In deze zaak heeft de Rechtbank Den Haag op 13 juli 2016 uitspraak gedaan in een geschil tussen de vennootschap naar buitenlands recht [vennootschap X] en de minister van Sociale Zaken en Werkgelegenheid. De zaak betreft de vraag of de Wet minimumloon en minimumvakantiebijslag (Wml) van toepassing is op zeevarenden die aan boord van buitenlandse schepen werken. De rechtbank oordeelt dat de Wml niet van toepassing is op de werknemers van eiseres, omdat deze geen woonplaats in Nederland hebben en de schepen geen Nederlandse thuishaven hebben. De rechtbank vernietigt het bestreden besluit van de minister, herroept het primaire besluit en bepaalt dat de uitspraak in de plaats treedt van het vernietigde besluit. Tevens wordt de minister veroordeeld tot vergoeding van het griffierecht en de proceskosten van eiseres.
De zaak begon met een boete die aan eiseres was opgelegd wegens overtredingen van de Wml. Eiseres voerde aan dat de Wml niet van toepassing is op zeevarenden die hun werkzaamheden vrijwel geheel buiten Nederland verrichten. De rechtbank overweegt dat de Wml alleen van toepassing is als de dienstbetrekking in Nederland wordt vervuld. Aangezien de werknemers van eiseres hun werkzaamheden aan boord van schepen verrichtte die onder Cypriotische vlag voeren en niet in Nederland woonden, concludeert de rechtbank dat de Wml niet van toepassing is. De rechtbank verwijst naar eerdere jurisprudentie en de Memorie van Toelichting bij de wet, waaruit blijkt dat de wetgever niet heeft beoogd de Wml ook op deze situatie van toepassing te laten zijn.

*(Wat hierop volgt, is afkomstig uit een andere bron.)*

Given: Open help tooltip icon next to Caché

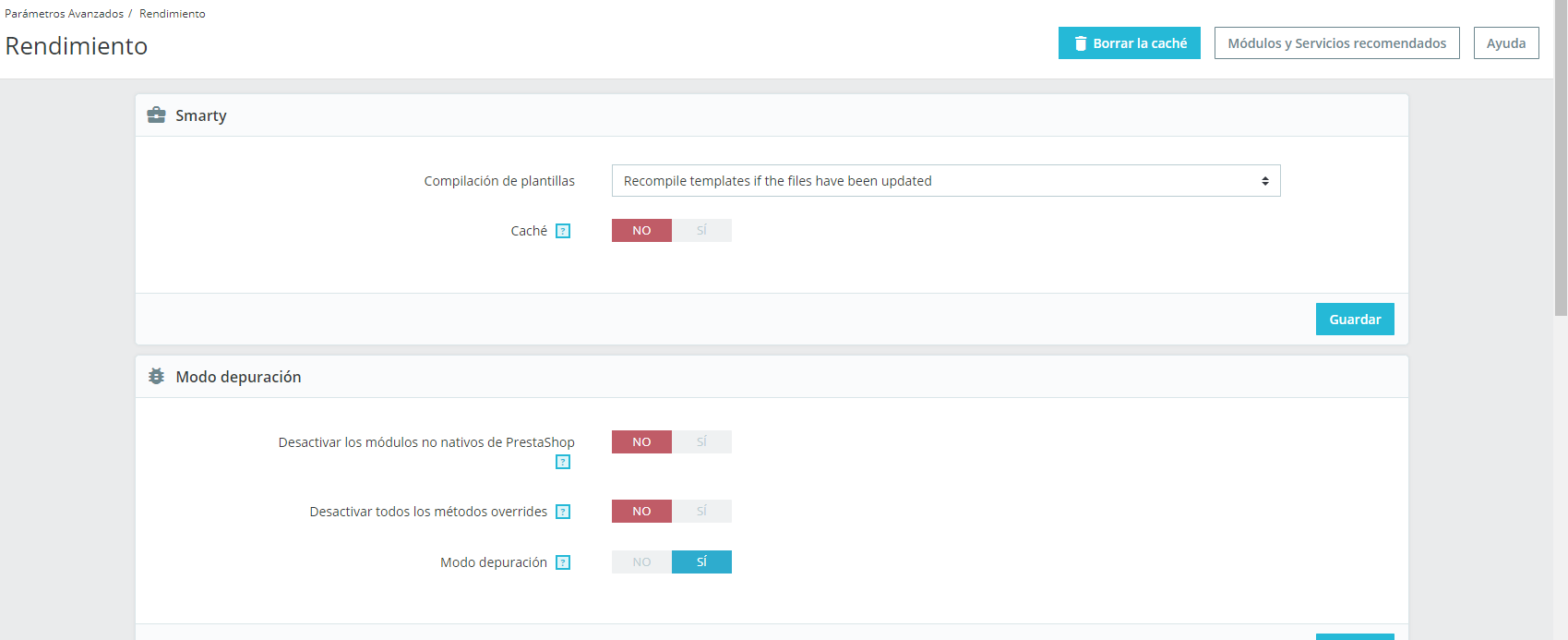Looking at the screenshot, I should pyautogui.click(x=563, y=231).
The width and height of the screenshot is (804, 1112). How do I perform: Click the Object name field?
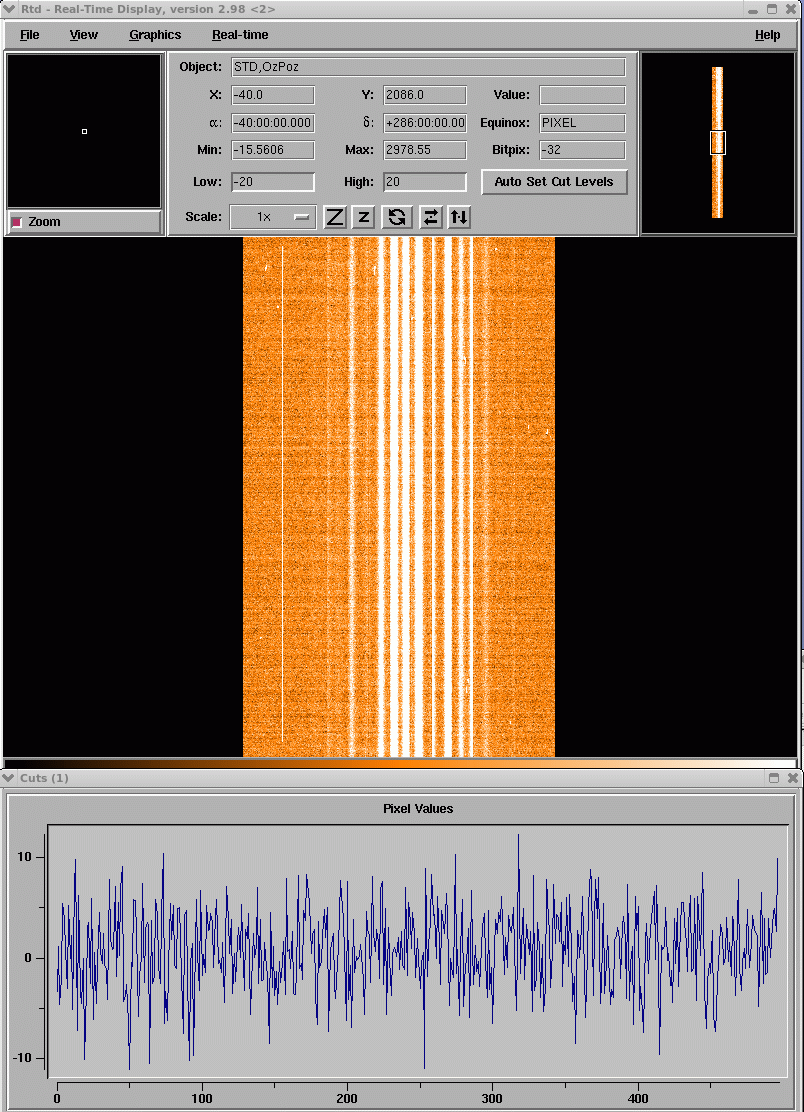pos(428,67)
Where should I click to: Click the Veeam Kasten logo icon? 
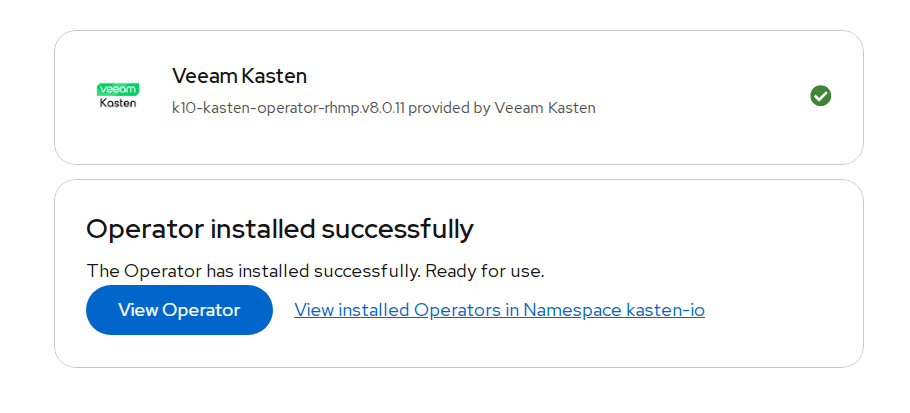pyautogui.click(x=118, y=96)

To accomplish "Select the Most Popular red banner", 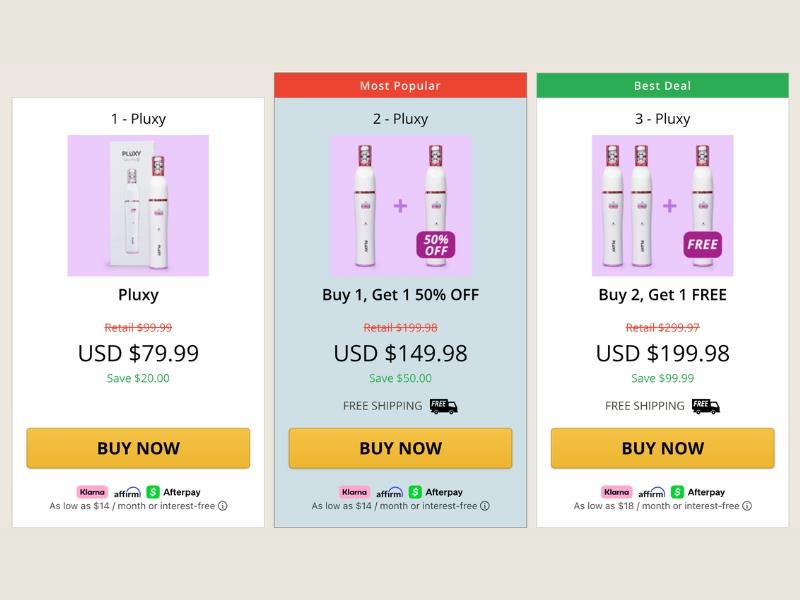I will click(401, 85).
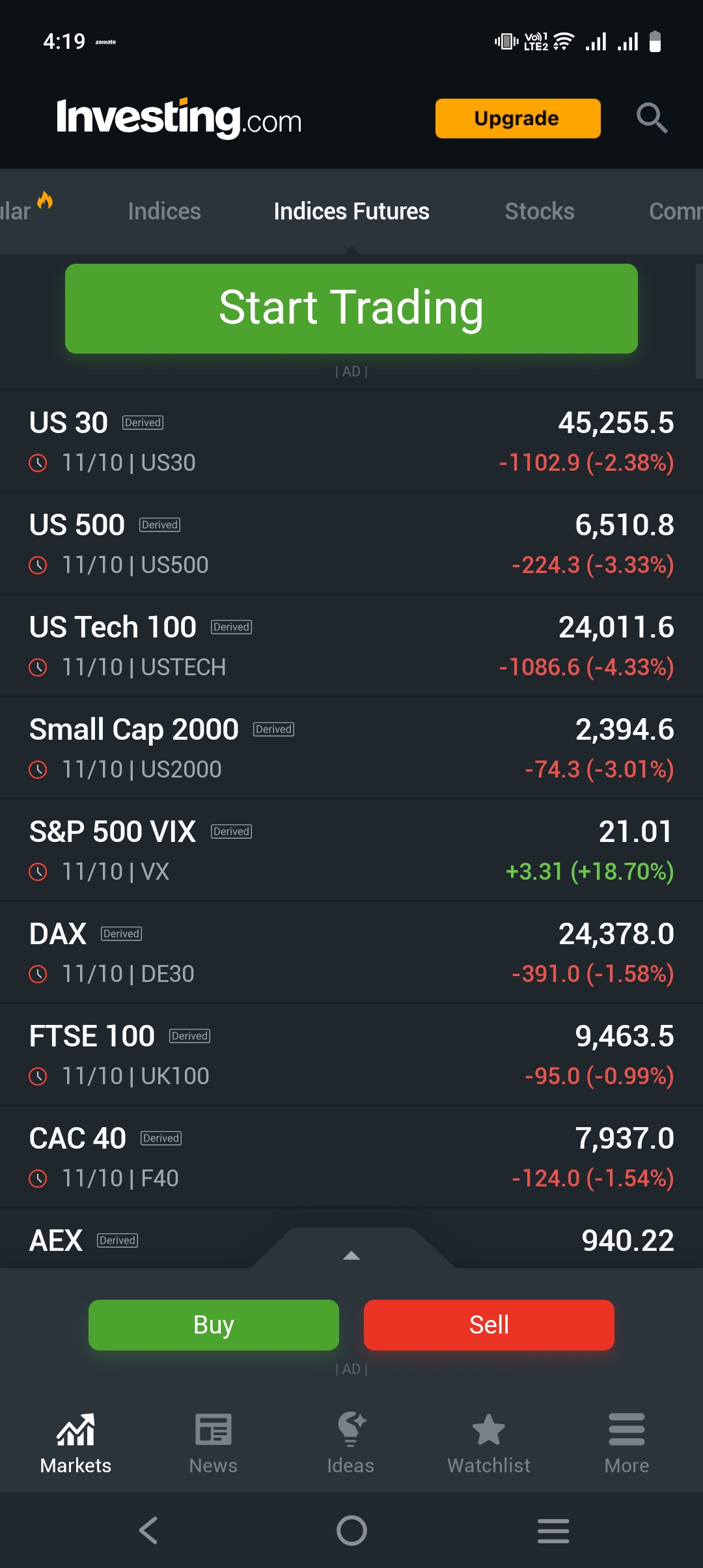
Task: Open the More hamburger menu icon
Action: [626, 1430]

De rechtbank concludeert dat de minister niet bevoegd was om een boete op te leggen en dat de doelstelling van de Wml niet wordt doorkruist door de toepassing van internationale cao's voor de werknemers van eiseres. De uitspraak heeft belangrijke implicaties voor de toepassing van de Wml op zeevarenden en bevestigt dat de wet niet van toepassing is op werknemers die geen binding hebben met de Nederlandse rechtssfeer.